A look back at her earlier days
Wijdan today is 40 years of age, and a widowed mother of five. As a child, she grew up in a modest house in the outskirts of Saqlawiyah sharing her home with her parents and two siblings. “We had a nice life”, said Wijdan.
Her parents were farmers and they had agricultural lands. When she graduated from sixth year of primary school, she started to help her mother with farming and house chores. They were planting wheat, barley, tomato, okra and other crops. She also helped care for the animals on the farm. She remembered her first time planting – it was okra – and she was just fourteen years of age. “I was very happy with the work I did. My parents were proud that I helped them.”
Wijdan left school when she graduated from sixth year of primary school. “We were in the outskirts (rural areas) of Saqlawiyah. The school was in Salqawiyah and it was far. The girls usually wouldn’t continue their schooling beyond sixth grade. I loved school, and my favorite subject was Arabic language and Islamic sessions. I felt better at school. It was better than sitting at home.”
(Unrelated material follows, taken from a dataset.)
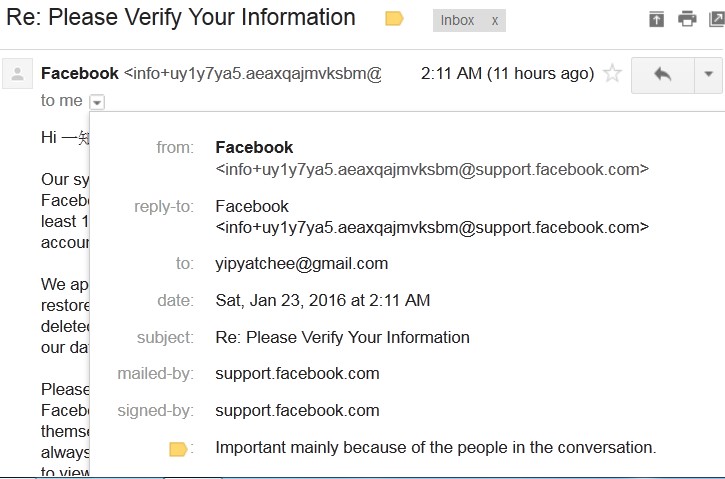Reply using the arrow button
This screenshot has width=725, height=479.
click(x=661, y=74)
However, Wijdan had to leave school due to distance and the fact that most girls in her neighborhood were dropping out of school at that stage. At the beginning it was rather difficult for her, but gradually she became accustomed to the fact and got busy helping her mother around the house and in the farm and assisting her younger sister with her studies. At eighteen, she got married to her cousin and moved to live in her in-laws’ family house. They were twelve members living together.
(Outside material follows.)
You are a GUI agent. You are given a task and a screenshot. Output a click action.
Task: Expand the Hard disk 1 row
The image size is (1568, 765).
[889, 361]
“I had children. I started to carry responsibilities. I would help raise my children, do house chores and farm. I would bake bread, care for the cows but I would get help from the rest of the family members as well. My husband was a farmer then. My financial situation became better after I got married.” Life went smoothly for her until the conflict of 2014 started.
Reflections for the future and Wijdan’s messages
“After the loss of my husband, I learned that we must act to save our children. Whenever a conflict starts, we must act quickly to save our lives. The proudest moment in life is when I realised I have raised my children in a good way and built a good reputation. My dream is to raise my children and help them grow older and make one feel proud. My message to women is to be patient. I must rely on myself before extending my hand for help from other people. We learned a lot of things in life. When I lost my husband, I learned to take responsibility and be strong to help my children and continue living.”
Through this project, Supporting a Resilient Economic Recovery by Strengthening the Agriculture Sector in Saqlawiyah District, implemented in partnership with UNDP Iraq and with funding from BMZ and KFW, we aim to empower, and enhance the capacities of, seventy-eight women and seventy-two men farmers by training them in Climate Smart Agricultural Modules through a forty-day intensive programme. Through this programme, we also aim at empowering and supporting single women and mothers like Wijdan to be able to sustain livelihoods through farming and agriculture.